How reliability engineering can verify disaster recovery plans
Disaster recovery plans have always been a crucial part of businesses—especially essential services like banks. These plans help keep your business up and running during a disaster or extreme scenario so you can be there for your customers when they need you the most.
And in an age where technology and applications are essential for providing service, your disaster recovery plans need to include how you’ll be able to meet minimal thresholds of operation even in the face of outage-causing events.
In fact, IT disaster recovery plans are so crucial to modern business that they’re being required by regulations across the globe, including APRA CPS 230 in Australia, DORA in the EU, FCA PS21/3 in the UK, and OSFI Guideline E-21 in Canada.
This blog shows how reliability engineering and Gremlin can help test your disaster recovery plans to make sure you’re prepared—and compliant with regulations.
How can reliability engineering help?
No matter how good your disaster recovery plan is, you don’t know for sure that it will work until a disaster actually happens—which is the exact worst time to find out your plans aren’t effective. Reliability engineering is the practice of using a combination of technologies and processes to simulate failure scenarios and detect configuration risks to uncover how your systems, plans, and processes respond under real-world conditions.
Reliability engineering offers a number of benefits for disaster recovery plan testing:
- Faults are simulated safely in a way that minimizes risk and can be instantly reverted if a failure is uncovered. Simulating faults allows you to holistically see how your system responds to get a more complete picture of resilience.
- Multiple faults can be combined to accurately simulate real-world scenarios, such as entire availability zones or regions becoming unavailable, dependencies going dark, networks being damaged, etc.
- Multiple scenarios can be combined into comprehensive test suites that can be run on a schedule to regularly verify your disaster recovery plans.
- Scenarios can be standardized, making it possible to verify plans and prove compliance across your organization.
With reliability engineering, you move from making educated guesses about the effectiveness of your disaster recovery plans to having confidence that you’ll be able to maintain minimum service thresholds in the event of a disaster.
1. Verify correct response to outages
There are a variety of disaster-related reasons why a data center or resource might go down, ranging from network cables being severed to the entire data center being destroyed. But as far as other resources are concerned, it doesn’t matter what happens—all that matters is that the data center is now unreachable.

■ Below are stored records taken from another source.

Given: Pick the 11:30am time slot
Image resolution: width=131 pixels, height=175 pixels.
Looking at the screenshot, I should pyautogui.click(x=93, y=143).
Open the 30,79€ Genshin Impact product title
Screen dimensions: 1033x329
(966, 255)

Thus, to simulate a data center outage, we don’t have to actually take a data center offline. Instead, we can interrupt the connection between the data center and the application. In Gremlin, we used Blackhole experiments to simulate this. Blackhole experiments make resources unavailable by cutting off traffic between the resource and your application.
Run them on targets like:
- Availability zones
- Regions
- Dependencies
- Specific IP addresses or ports
These tests form the backbone of testing any disaster recovery plan. You can start small by running experiments on individual services or resources, but to truly test disaster recovery, you should move up to shutting down network access to entire availability zones or regions.
2. Ensure your system can handle traffic pattern shifts
If your load balancing is working correctly, then when a resource like an entire region goes down, your system will reroute traffic and distribute it among the still active resources. It’s why redundancy is a key part of any disaster recovery plan.
But being able to reroute traffic is only one part of resilience to unavailable resources. Usually during normal operation, redundancy splits traffic between multiple resources using load balancers.
As an example, your load balancer might split traffic between three redundant resources so each resource only gets 33% of the total traffic. As a result, you might, understandably, only allocate enough instances for 40% of the total traffic amount. But if one of those resources goes down, suddenly each of those two remaining resources needs to handle 50% of the traffic. If they can’t scale up above the previous 40% threshold, then you’re going to face a cascading failure.
Fortunately, you can simulate traffic pattern shifts by using test targeting resources, including:
- CPU - Generate a high CPU load for one or more CPU cores
- Memory - Allocate high levels of memory to take up capacity
- I/O - Increase read/write amounts to put pressure on I/O devices like hard disks
- Disk - Write files to a disk to fill its capacity
- Processes - Consume process IDs (PIDs) to simulate heavy process loads on OSes
These tests help you make sure your services respond and scale correctly to the sudden surges of traffic that would be caused by a resource going down.
3. Simulate partial resource or network outages
It’s easy to assume that disaster recovery plans will only need to respond when entire availability zones, regions, or other groups of resources go down, but it’s not always the case. For example, what if you're using availability zone two in a region and availability zone one goes down. Your resources are still running, but suddenly a large amount of traffic from availability zone one will be shifted over to availability zone two, causing a strain on resources.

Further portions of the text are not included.